#### [Saved entries]
━━━━━━━━━━
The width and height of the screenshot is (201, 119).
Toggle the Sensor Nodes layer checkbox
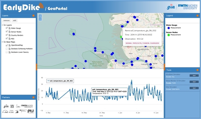pyautogui.click(x=7, y=31)
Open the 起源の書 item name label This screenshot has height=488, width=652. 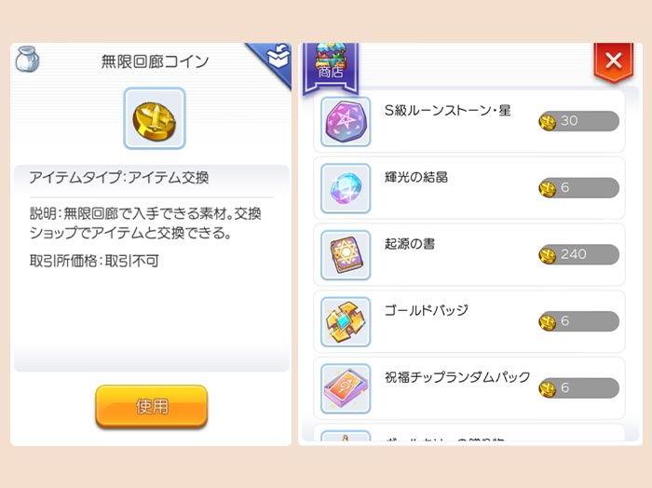(x=410, y=244)
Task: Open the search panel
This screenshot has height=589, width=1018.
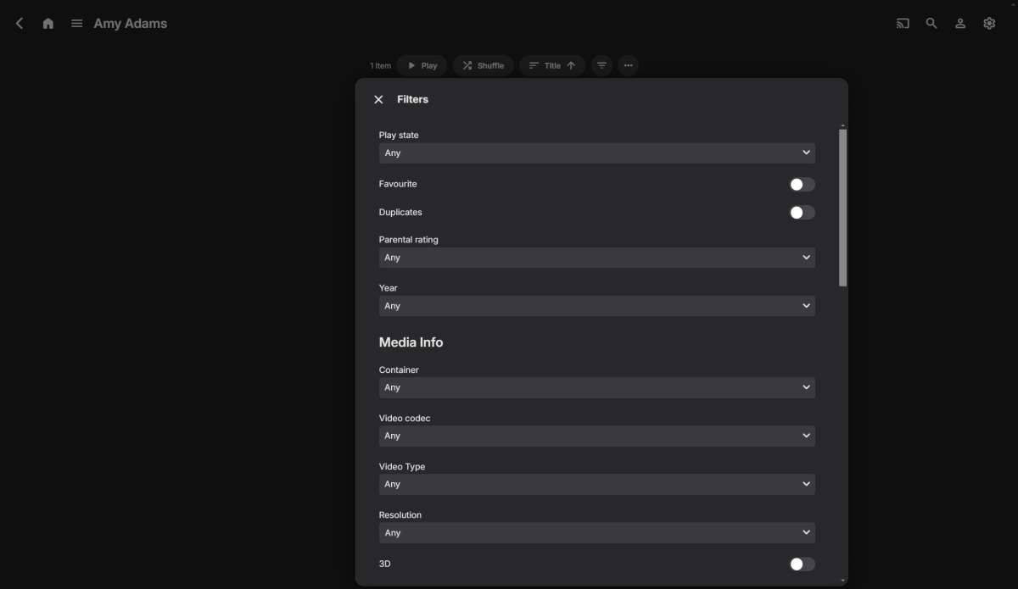Action: (931, 23)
━━━━━━━━━━
Working from the line with "Task: Open the search panel" down through the last line of the records, give every line again exactly, but no pictures.

#### [Answer below]
Task: Open the search panel
This screenshot has height=589, width=1018.
Action: (931, 23)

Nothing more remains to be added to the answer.